■ **Task directions**: Tally the lines in the listing that contain the string "target". Reply with the number only.

■ **Interface element listing**:
★ ★ ★

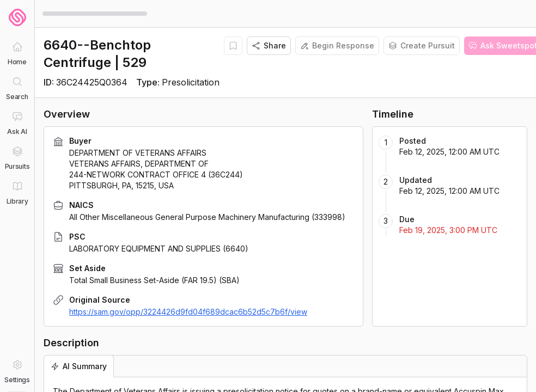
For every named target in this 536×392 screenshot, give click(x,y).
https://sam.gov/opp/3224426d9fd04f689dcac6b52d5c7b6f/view (188, 311)
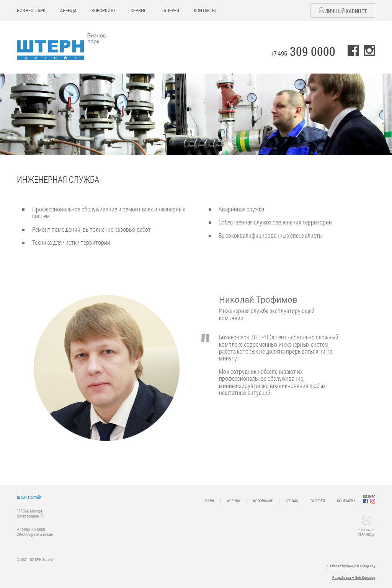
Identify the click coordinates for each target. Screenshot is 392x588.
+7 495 (303, 53)
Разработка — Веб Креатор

★ ★ ★

■ **Answer to the task**: 2